Archer travels to Nopal Valley, to the home of the Slocums. James Slocum is an amateur actor with the Quinto Players , and Archer, catching a rehearsal, watches James Slocum hamming it up as the dramatic lead in a pathetically bad play written by pompous Francis Marvell.

It was the kind of play that only a mother or an actor could love, the kind of stuff that parodied itself. Phony sophistication with a high gloss, and no insides at all.

While Archer watches a few scenes from this awful play, he also catches a dramatic scene, offstage that takes place between teenage nymphette Cathy Slocum and the man she’s been practicing on, the Slocums’ hunky chauffeur, Reavis.

He turned and smiled wide, full in my face, and I had my first chance to study him. The teeth were white. the black eyes frank and boyish, the lines of the features firm and clean. Reavis had quantities of raw charm. But underneath it there was something lacking. I could talk to him all night and never find his core, because he had never found it.

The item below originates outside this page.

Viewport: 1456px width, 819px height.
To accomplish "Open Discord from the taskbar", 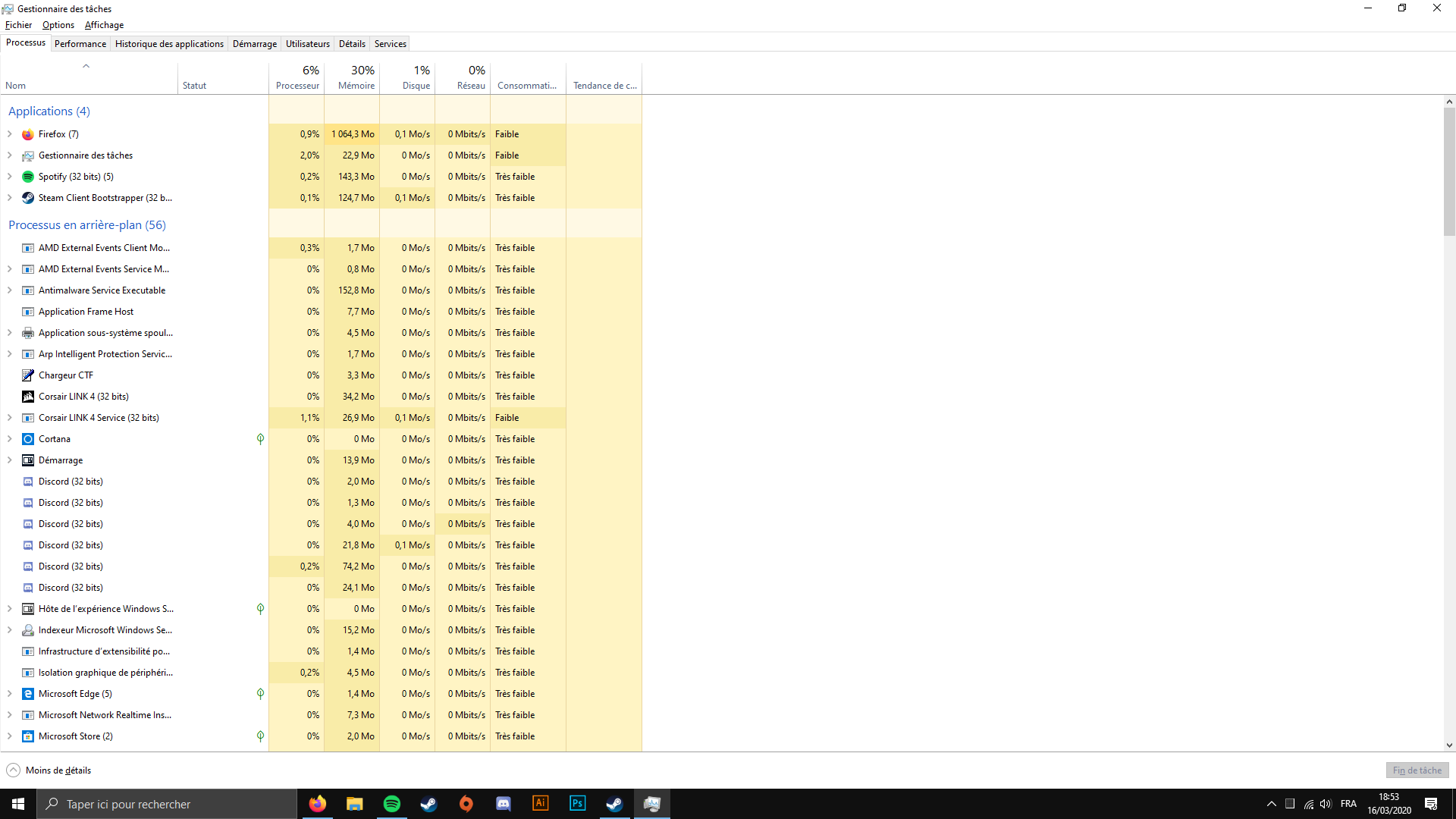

Then onto the Slocum home where matriarch Olivia Slocum rules with an iron rod. James, Maude, and their teenage daughter Cathy live there too, with mummy holding the purse strings. Her property, which sits on oil, is worth a fortune. She refuses to sell for sentimental and moral reasons, but the property and her fortune keep James tied to her. Olivia is one of those mothers. According to her, James is a Renaissance Man, a veritable genius at everything he turns his attention to. And what is going on between Marvell and James? And why does Ralph Knudson, the Chief of Police, a “tall and thick, a bifurcated chunk of muscle” hang out at the Slocum home? And why is Maude Slocum so tense when Knudson shows up? It’s obvious that the relationships between the Slocums are unhealthy and twisted. Maude hates her mother-in-law, Olivia hasn’t forgiven James for marrying Maude, and Cathy flirts with the help. Add to that the very sick and twisted relationship between Maude and James….

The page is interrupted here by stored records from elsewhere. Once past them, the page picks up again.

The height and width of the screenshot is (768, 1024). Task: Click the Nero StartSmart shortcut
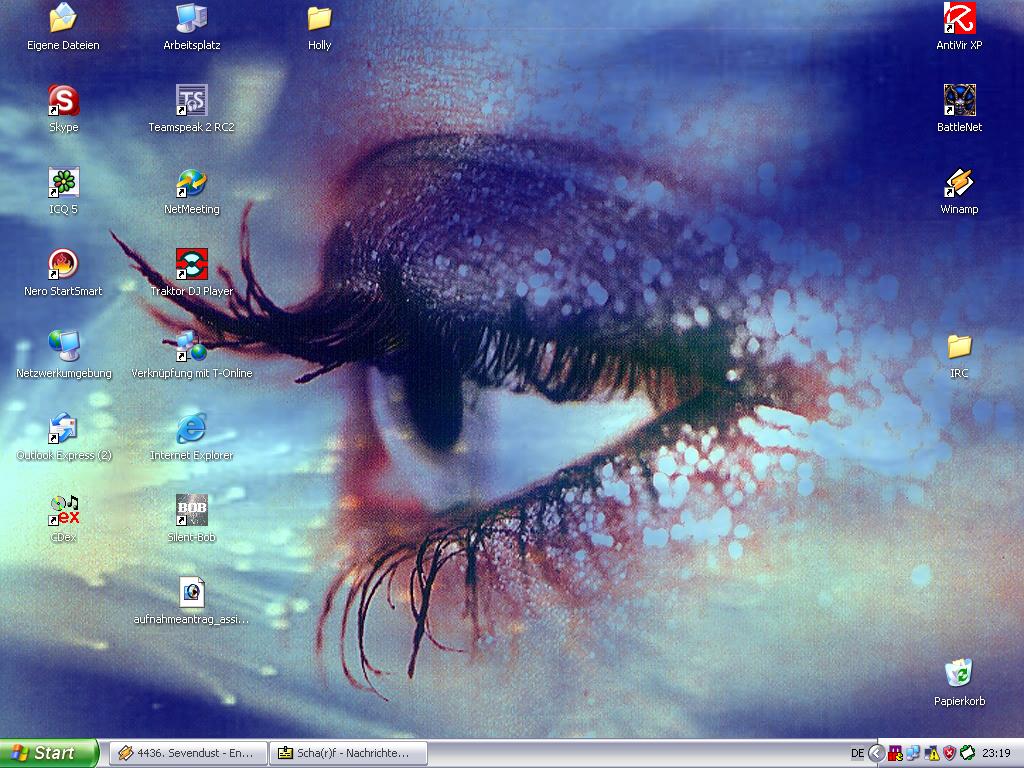pos(63,265)
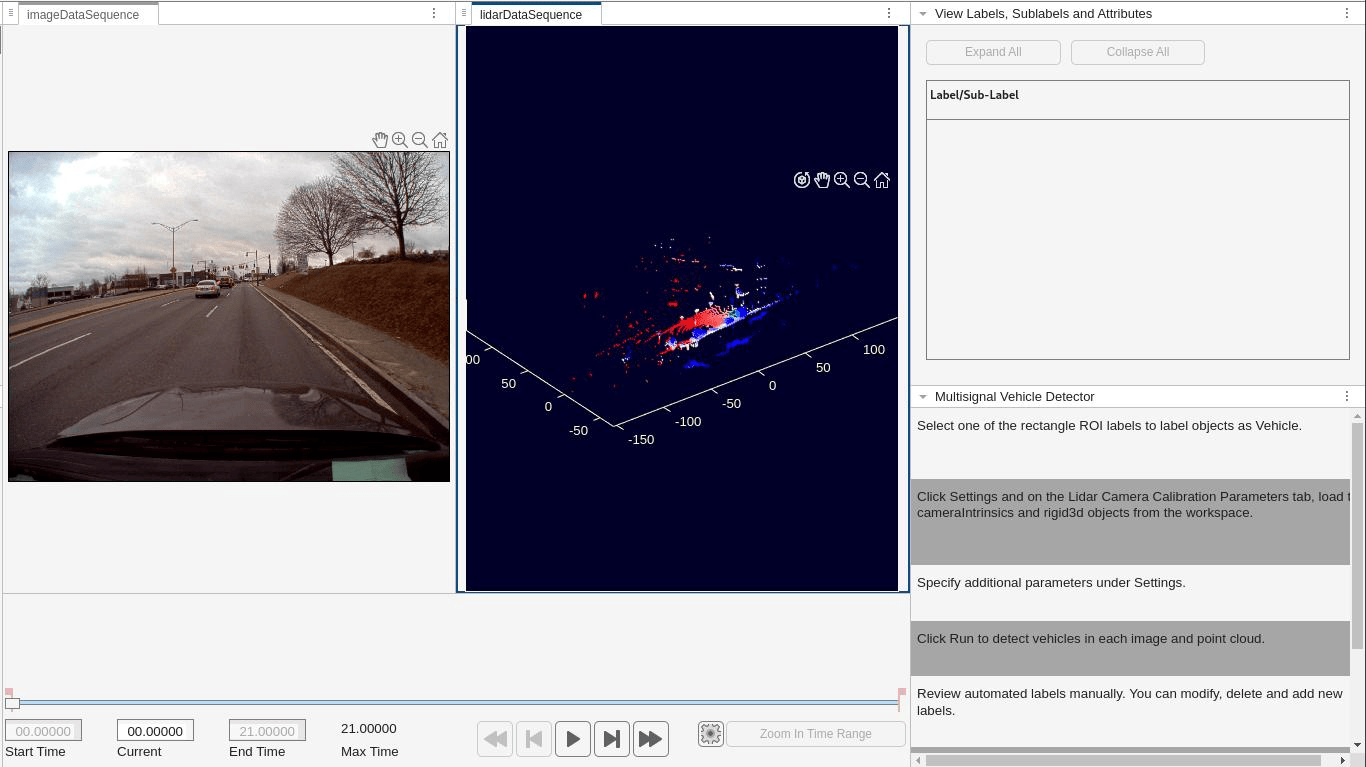Click Expand All button
Viewport: 1366px width, 767px height.
click(993, 52)
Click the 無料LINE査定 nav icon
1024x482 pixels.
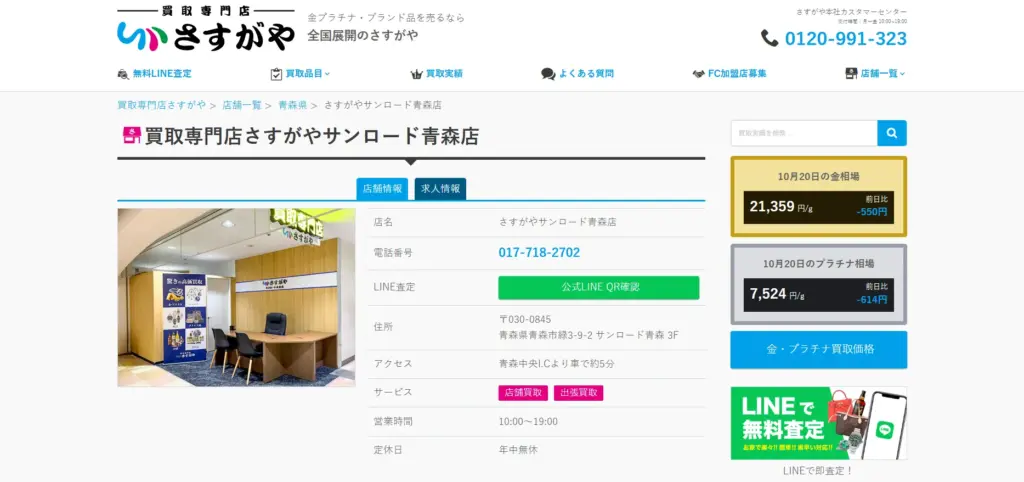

With the discovery of a body floating in the pool, the case becomes more and more complicated. The Drowning Pool is my least favourite Archer so far, but it is still better than most crime books out there. These were unforgiving times for homosexuality, and the characters queasily reflect the attitudes of period. But the family dynamic–people who hate each other yet stick together for money–rang all too true. Packed with atmosphere and MacDonald’s signature hard style, the story packs a powerful punch.

The reflection of a stop-light made a long red smudge on the asphalt where 101 Alternate crossed the foot of the town. Four or five heavy trucks had gathered at the truck stop on the corner like buffalo at a waterhole. As I turned right onto the freeway, I could see the drivers bent over an early breakfast, and a thin-browed, pug-faced waitress smoking a cigarette by the kitchen door. It would have been very pleasant to stop and eat three eggs and talk for a while and then go back to bed in the motel. I cut my wheels sharp left at the next crossing, and the tires whined in self-pity: so late, so weary.

And then there’s the marvelous character of Lew Archer: a man who spends too much of his life exploring the darker side of human nature. This case does nothing to elevate Archer’s opinion of people.

The man in the mirror was big and flat-bodied, and lean-faced. One of his gray eyes was larger than the other, and it swelled and wavered like the eye of conscience; the other eye was little, hard and shrewd. I stood still for an instant, caught by my own distorted face, and the room reversed itself like a trick drawing in a psychological test. For an instant I was the man in the mirror, the shadow-figure without a life of his own who peered with one large eye and one very small eye through dirty glass at the dirty lives of people in a very dirty world.

Usually with series characters, we get the crime on hand and a continuation of the private life of the series PI. Not so here. As Archer notes, he’s “without a life of his own.